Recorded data

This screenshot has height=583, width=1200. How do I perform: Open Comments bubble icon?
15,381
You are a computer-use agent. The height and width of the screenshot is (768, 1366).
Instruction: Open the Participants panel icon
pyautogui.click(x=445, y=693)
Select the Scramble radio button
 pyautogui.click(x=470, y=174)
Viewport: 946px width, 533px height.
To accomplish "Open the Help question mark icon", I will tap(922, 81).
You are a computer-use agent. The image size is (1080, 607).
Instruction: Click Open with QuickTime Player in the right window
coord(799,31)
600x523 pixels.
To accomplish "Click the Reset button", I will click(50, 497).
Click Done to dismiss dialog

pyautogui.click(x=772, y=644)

→ **EXERCISE AIM**
What must be transcribed is the run of lines from the one containing "Instruction: Click Open" to the last line of the data above, inclusive, and only that.

→ **TASK RESPONSE**
Instruction: Click Open with QuickTime Player in the right window
coord(799,31)
600x523 pixels.
To accomplish "Click the Reset button", I will click(50, 497).
Click Done to dismiss dialog

pyautogui.click(x=772, y=644)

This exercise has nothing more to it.